One of his personal resolutions that he followed to the benefit of thousands goes like this:

“The first great and primary business to which I ought to attend every day is to have my soul happy in the Lord.

Life may be falling down around us, but to be a Christian means to be the possessor of the most precious and lasting treasures imaginable.

It’s probably like this for you, but when that morning alarm breaks into my oblivion, it’s like I have forgotten all that is true and unchanging.  What hits me is the immediacy of the day’s circumstances.  And given this suffering and corrupted world, many days seem to loom difficult and heavy-laden when I get up.   If I let my feelings take their cue from those first thoughts, I will stay depressed throughout the day.  Or I will use something created to distract myself, what God calls an idol. (food, email, escape reading)

God offers an alternative if we but follow it.  Christian are called to rejoice always (1 Thess 5:16). Therefore, Mueller’s advice is not optional if we are to obey our Father in heaven.

I don’t intend to talk about how I go about making myself happy in God.  What I rather mention is why God wants his children to be happy they belong to him.  I’m learning the reason God commands me to exult in him is because joy in God is key to loving others.

Listening the other day to a sermon by John Piper I actually felt capable for the first time of LOVING OTHERS.  You remember how Jesus summed up the Law in Matthew 22:40 by saying in effect:

  • Love God with all your heart, soul, mind and strength
  • Love your neighbor as yourself

Because I seem to be wired more as a rational person than a loving, emotional person, I’ve struggled with what love looks like according to God.  I often feel guilty that I don’t FEEL love towards my neighbors.

But the way John Piper explained love, it sounded doable for a Christian empowered by the Holy Spirit.

Piper explained what God means by love like this: “Love is the overflow and expansion of joy in God, which gladly meets the needs of others”

Given THAT definition, making myself happy in God each morning is not only life-preserving to me, but equally necessary for those around me.  When I have re-established and reconnected with WHY I can be happy no matter how crummy the day’s circumstances may be, then I have strength and energy to move out of myself toward others.  That is the ONLY way to love others.

Have you ever had someone do something for you out of duty?  How does that feel?

It’s like when we tell a child, “Tell Sammy that you are sorry!”

and the child’s “Sorry” doesn’t satisfy at all.  It’s not from the heart.

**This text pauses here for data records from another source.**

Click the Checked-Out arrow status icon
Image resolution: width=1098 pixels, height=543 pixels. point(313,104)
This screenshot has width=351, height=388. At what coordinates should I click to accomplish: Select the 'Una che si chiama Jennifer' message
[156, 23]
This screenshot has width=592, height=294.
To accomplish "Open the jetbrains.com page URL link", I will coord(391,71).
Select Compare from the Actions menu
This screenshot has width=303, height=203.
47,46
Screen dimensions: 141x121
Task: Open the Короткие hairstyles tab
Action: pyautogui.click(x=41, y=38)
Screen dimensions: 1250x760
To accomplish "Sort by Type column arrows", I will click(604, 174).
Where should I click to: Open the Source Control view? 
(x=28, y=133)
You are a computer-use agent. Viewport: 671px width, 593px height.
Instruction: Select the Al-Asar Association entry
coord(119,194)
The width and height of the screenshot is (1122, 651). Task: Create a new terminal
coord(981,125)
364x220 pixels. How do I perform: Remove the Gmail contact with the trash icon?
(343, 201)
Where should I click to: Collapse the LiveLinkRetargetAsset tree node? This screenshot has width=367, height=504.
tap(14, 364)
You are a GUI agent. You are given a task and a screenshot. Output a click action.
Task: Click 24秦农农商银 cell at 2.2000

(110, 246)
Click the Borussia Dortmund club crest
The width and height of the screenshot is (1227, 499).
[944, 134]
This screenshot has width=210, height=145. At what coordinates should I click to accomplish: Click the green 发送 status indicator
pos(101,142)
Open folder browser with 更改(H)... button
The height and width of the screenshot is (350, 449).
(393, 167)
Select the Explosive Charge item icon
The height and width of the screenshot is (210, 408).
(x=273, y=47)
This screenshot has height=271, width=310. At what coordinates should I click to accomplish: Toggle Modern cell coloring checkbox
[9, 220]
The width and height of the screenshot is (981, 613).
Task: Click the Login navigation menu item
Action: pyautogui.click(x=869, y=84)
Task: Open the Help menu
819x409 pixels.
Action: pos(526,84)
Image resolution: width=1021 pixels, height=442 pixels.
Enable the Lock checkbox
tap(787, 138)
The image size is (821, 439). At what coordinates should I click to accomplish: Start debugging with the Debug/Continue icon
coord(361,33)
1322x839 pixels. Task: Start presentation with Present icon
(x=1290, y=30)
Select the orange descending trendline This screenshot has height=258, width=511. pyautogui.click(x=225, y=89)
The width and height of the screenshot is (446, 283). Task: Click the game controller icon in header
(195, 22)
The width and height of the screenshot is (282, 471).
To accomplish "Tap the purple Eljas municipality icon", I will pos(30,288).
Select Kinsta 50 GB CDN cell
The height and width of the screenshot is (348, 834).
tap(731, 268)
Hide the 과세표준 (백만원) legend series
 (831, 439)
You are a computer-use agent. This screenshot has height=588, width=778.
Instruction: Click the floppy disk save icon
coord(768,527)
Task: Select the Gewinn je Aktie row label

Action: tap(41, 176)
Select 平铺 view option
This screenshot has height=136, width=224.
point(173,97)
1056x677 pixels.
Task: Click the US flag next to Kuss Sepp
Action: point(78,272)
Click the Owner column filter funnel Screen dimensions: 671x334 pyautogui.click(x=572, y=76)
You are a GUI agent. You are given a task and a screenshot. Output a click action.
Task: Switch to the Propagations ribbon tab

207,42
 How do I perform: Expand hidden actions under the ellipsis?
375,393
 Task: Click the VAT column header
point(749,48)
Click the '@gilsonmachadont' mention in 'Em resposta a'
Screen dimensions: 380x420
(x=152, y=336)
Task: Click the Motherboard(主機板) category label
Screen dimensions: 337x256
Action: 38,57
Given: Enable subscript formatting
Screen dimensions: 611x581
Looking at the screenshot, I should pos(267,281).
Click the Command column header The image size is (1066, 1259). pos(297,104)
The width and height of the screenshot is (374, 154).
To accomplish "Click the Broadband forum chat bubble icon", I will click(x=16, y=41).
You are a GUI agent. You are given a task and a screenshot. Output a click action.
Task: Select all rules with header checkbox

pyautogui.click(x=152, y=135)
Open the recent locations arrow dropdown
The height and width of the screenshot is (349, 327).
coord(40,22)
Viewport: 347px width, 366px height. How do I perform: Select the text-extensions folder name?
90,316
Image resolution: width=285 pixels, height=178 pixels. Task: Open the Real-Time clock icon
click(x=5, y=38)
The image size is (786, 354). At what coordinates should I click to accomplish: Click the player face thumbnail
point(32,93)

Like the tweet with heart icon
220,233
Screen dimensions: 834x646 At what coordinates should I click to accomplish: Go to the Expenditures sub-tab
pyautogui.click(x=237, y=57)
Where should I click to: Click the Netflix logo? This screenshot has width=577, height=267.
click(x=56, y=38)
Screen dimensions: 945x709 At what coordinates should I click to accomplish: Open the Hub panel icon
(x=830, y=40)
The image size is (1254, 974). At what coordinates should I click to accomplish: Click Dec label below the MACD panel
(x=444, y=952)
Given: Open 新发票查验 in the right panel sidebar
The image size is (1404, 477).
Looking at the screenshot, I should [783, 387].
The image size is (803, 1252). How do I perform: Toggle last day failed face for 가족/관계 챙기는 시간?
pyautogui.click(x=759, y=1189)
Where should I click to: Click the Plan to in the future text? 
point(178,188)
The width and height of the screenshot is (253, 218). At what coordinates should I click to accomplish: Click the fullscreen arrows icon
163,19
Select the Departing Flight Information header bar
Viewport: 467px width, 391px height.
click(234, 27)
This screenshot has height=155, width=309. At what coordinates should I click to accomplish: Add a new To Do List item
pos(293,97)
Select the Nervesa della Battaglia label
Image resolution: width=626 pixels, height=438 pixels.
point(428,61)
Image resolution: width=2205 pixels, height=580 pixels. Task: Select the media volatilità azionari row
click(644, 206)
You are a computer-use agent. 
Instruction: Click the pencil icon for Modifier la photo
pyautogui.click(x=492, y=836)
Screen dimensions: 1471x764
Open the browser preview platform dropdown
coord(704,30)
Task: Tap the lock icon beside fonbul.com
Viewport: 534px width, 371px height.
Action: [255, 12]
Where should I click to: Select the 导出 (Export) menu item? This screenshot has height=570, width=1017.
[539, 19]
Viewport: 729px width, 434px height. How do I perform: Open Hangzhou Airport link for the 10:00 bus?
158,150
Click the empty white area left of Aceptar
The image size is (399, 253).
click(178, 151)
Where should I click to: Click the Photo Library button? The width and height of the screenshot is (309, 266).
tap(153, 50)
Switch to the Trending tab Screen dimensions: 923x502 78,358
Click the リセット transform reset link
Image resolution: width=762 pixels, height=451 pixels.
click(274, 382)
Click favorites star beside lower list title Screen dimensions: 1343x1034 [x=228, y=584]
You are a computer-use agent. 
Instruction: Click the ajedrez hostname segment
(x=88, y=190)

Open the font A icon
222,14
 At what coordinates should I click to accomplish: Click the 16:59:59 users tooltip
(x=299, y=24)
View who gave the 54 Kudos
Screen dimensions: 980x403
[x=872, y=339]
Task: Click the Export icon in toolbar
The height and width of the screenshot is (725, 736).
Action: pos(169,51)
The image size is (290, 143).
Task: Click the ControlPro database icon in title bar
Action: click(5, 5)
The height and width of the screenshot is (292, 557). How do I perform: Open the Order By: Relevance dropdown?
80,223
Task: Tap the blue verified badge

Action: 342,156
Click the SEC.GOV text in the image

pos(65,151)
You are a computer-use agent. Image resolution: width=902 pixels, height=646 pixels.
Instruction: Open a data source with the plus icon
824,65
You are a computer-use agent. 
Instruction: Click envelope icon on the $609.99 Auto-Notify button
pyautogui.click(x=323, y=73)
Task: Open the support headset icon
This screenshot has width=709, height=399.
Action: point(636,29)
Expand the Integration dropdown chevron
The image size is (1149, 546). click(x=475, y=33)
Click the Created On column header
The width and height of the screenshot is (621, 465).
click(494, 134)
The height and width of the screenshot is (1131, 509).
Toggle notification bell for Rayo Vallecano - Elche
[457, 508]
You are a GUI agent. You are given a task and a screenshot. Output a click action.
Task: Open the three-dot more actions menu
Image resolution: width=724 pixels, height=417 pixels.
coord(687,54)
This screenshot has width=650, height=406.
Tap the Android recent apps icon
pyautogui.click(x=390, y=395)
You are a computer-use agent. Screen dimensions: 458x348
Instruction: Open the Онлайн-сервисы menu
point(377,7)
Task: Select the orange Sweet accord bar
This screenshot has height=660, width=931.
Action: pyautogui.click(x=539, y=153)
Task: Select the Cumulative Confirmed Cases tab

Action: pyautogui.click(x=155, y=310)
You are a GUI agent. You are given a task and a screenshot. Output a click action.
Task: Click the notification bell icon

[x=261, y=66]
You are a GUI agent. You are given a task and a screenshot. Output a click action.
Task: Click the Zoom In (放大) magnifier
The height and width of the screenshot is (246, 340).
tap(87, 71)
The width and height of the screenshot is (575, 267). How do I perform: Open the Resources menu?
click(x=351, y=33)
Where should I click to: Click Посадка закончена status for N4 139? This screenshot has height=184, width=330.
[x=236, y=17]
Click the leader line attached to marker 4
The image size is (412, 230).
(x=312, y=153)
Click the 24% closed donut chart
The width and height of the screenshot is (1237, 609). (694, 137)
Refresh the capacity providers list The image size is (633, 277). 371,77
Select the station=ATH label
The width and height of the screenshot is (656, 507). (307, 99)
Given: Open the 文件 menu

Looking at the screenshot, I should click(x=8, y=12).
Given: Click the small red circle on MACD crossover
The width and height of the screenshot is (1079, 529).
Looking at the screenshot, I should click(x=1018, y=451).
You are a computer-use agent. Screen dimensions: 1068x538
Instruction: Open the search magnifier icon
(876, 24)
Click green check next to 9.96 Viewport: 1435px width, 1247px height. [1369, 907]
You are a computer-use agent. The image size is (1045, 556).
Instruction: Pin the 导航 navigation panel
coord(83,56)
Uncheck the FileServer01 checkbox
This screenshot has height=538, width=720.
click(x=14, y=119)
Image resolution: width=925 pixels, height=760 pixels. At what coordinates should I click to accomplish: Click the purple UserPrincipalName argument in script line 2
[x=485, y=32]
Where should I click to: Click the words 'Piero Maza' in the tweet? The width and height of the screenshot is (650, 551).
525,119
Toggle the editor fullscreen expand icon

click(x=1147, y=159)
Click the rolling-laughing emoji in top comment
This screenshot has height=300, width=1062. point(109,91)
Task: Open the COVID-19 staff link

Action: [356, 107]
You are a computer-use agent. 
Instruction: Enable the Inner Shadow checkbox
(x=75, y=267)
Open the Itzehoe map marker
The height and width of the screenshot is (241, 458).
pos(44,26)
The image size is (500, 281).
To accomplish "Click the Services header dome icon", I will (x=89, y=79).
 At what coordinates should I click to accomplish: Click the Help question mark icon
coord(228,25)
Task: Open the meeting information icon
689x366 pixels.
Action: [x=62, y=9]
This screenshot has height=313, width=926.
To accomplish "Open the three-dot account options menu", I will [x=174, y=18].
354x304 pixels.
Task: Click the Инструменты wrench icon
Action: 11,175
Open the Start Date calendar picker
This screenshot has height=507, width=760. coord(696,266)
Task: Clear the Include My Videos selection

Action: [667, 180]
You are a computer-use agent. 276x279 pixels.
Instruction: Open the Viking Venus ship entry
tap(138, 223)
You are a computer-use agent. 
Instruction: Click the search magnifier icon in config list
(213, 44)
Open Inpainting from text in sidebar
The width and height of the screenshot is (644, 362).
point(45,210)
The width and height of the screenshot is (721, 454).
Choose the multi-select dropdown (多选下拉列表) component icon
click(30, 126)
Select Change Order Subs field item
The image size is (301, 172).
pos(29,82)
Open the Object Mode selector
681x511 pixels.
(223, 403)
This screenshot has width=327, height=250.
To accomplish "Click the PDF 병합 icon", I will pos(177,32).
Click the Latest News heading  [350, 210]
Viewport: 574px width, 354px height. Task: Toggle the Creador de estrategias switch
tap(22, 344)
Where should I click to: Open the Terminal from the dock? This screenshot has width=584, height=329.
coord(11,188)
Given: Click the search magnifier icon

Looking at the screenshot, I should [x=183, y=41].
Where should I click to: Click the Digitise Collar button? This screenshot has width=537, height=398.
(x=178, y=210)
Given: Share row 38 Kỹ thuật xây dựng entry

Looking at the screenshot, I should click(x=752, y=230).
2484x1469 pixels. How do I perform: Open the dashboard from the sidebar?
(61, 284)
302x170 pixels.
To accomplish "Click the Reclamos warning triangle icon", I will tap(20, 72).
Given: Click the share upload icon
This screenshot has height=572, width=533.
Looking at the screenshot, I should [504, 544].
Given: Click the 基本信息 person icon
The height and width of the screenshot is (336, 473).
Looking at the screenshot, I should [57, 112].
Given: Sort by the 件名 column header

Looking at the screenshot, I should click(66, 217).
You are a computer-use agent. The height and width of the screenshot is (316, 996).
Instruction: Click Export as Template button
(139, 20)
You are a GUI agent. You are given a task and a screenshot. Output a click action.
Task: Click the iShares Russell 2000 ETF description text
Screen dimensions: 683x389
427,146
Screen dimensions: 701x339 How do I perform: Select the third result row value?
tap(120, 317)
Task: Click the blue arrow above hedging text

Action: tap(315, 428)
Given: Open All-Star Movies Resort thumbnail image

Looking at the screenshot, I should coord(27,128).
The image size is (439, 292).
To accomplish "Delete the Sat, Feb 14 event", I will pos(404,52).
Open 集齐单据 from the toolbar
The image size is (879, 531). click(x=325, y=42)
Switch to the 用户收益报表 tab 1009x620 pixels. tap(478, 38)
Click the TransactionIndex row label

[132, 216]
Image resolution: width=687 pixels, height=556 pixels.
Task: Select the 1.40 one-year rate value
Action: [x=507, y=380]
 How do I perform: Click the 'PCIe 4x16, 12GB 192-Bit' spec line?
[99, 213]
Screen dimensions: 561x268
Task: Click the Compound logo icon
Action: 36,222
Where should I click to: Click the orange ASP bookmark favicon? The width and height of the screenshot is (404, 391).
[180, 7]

Same with our deeds done to meet a neighbor’s needs.  If we help out of obligation, it’s not the same as initiating something out of the energy and God-given strength borne of joy in Him.

Joy in God is a pervasive and persistent theme in the Bible.  It doesn’t seem optional or healthy to neglect.

May this truth from Nehemiah 8:10b find its roots in you and me:

“Don’t be dejected and sad, for the joy of the LORD is your strength!”

 

If we’re not living by faith, how are we actually going through life?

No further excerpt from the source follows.